◆ Brief ◆
Extract the line that contains "Task: Switch to the ?123 symbols layout" and every line after it to the end of the records below, exactly as written and nothing else.

━━ Provided data

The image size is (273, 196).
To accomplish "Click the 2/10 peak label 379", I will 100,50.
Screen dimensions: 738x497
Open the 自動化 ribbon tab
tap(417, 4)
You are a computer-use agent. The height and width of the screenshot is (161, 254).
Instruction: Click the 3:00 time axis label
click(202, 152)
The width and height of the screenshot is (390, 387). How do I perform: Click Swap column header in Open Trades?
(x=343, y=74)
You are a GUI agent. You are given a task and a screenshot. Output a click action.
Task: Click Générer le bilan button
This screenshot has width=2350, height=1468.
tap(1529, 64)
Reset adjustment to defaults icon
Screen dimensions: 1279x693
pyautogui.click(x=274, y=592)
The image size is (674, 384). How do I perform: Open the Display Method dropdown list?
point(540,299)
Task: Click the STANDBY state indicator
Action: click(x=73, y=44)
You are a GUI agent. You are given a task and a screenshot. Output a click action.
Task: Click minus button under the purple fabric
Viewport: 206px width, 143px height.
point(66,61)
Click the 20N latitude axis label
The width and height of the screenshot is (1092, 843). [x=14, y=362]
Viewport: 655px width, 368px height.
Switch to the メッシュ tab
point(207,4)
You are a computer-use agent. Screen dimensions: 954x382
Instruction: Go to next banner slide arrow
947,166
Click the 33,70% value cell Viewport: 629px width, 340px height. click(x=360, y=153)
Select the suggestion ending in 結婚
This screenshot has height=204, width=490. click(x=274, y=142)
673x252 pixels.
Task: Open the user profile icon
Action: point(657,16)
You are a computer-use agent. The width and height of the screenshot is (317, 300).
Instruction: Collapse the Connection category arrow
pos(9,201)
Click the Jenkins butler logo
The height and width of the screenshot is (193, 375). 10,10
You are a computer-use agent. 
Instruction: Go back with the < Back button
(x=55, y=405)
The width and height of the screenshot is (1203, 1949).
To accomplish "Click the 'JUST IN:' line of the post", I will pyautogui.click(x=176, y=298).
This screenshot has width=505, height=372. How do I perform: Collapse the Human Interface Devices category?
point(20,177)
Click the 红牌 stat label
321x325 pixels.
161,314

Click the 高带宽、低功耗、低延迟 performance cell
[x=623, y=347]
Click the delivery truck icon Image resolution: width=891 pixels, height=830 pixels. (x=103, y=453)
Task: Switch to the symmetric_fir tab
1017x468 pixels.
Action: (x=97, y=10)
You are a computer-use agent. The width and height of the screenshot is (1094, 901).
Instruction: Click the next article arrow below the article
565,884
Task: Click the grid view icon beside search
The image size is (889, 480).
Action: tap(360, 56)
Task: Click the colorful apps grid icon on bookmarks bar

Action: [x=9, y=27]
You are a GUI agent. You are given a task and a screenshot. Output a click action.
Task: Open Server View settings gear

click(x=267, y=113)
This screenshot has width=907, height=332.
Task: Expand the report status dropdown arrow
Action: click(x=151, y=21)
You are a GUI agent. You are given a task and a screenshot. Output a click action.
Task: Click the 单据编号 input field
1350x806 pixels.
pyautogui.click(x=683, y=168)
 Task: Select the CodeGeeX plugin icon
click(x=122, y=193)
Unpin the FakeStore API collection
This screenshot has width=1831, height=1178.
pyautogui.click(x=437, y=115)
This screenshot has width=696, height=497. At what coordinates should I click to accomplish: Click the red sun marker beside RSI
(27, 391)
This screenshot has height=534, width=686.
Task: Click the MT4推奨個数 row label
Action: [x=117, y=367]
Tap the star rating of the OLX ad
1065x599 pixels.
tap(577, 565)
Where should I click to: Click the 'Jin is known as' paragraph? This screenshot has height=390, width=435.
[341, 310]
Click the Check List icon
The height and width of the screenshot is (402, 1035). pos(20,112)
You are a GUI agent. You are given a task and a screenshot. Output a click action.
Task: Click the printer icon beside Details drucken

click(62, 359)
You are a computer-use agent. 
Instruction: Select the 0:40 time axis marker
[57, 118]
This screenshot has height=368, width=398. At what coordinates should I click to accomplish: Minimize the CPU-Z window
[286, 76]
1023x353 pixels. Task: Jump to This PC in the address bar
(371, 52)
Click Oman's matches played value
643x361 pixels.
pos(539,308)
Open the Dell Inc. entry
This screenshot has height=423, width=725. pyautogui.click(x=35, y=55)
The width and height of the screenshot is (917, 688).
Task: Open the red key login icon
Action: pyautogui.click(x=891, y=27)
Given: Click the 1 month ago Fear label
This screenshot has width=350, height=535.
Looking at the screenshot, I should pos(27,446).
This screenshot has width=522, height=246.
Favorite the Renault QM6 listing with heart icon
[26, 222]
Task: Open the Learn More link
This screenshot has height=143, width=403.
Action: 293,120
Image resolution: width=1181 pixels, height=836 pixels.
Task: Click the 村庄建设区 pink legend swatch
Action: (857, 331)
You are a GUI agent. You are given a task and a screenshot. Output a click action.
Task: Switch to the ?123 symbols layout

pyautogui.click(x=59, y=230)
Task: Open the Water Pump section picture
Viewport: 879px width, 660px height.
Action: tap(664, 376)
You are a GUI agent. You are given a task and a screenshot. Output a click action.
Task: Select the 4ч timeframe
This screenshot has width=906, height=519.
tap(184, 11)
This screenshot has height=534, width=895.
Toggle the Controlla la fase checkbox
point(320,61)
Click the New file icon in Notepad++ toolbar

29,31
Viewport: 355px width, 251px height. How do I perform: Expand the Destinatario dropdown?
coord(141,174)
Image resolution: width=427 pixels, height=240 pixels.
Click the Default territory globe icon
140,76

━━━━

◆ Answer for the task ◆
Task: Switch to the ?123 symbols layout

pyautogui.click(x=59, y=230)
Task: Open the Water Pump section picture
Viewport: 879px width, 660px height.
Action: tap(664, 376)
You are a GUI agent. You are given a task and a screenshot. Output a click action.
Task: Select the 4ч timeframe
This screenshot has width=906, height=519.
tap(184, 11)
This screenshot has height=534, width=895.
Toggle the Controlla la fase checkbox
point(320,61)
Click the New file icon in Notepad++ toolbar

29,31
Viewport: 355px width, 251px height. How do I perform: Expand the Destinatario dropdown?
coord(141,174)
Image resolution: width=427 pixels, height=240 pixels.
Click the Default territory globe icon
140,76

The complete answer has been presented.